What I learned building an AI-driven spaced repetition app
a day ago
- #spaced-repetition
- #AI
- #learning
- The author built an AI-driven spaced repetition app called AutoDeck, which generates infinite flashcards on any topic and adjusts difficulty based on user responses.
- Spaced repetition is an effective learning method where material is reviewed at increasing intervals, helping to internalize knowledge over time.
- Traditional spaced repetition tools like Anki require users to create their own flashcards or find pre-made decks, which can be time-consuming and may not match the user's learning needs.

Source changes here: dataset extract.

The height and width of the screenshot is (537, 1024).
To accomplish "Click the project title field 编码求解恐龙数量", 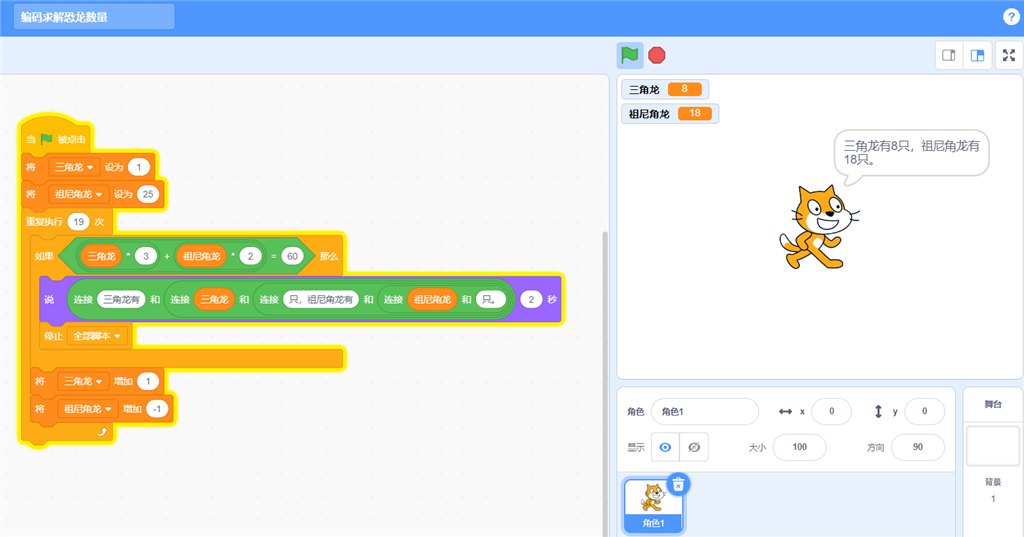I will 94,17.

- AutoDeck leverages LLMs to eliminate the setup cost of creating flashcards, allowing users to start learning immediately by simply specifying a topic.
- The app avoids a chat interface, which is common in AI apps, to reduce user effort and improve usability.
- Generating an infinite feed of flashcards with AI presented challenges related to speed and consistency, with solutions involving batching and streaming card generation.
- The author used OpenAI’s Codex to build most of the app, noting that while it saved time, it still required significant oversight and intervention to correct mistakes.
- Building AI projects often necessitates charging users due to the costs associated with AI inference, which the author sees as a positive forcing function for quality.
- The author found that GPT-5 was not ideal for generating flashcards due to slow response times and awkwardly concise outputs, suggesting that less advanced models may suffice for this use case.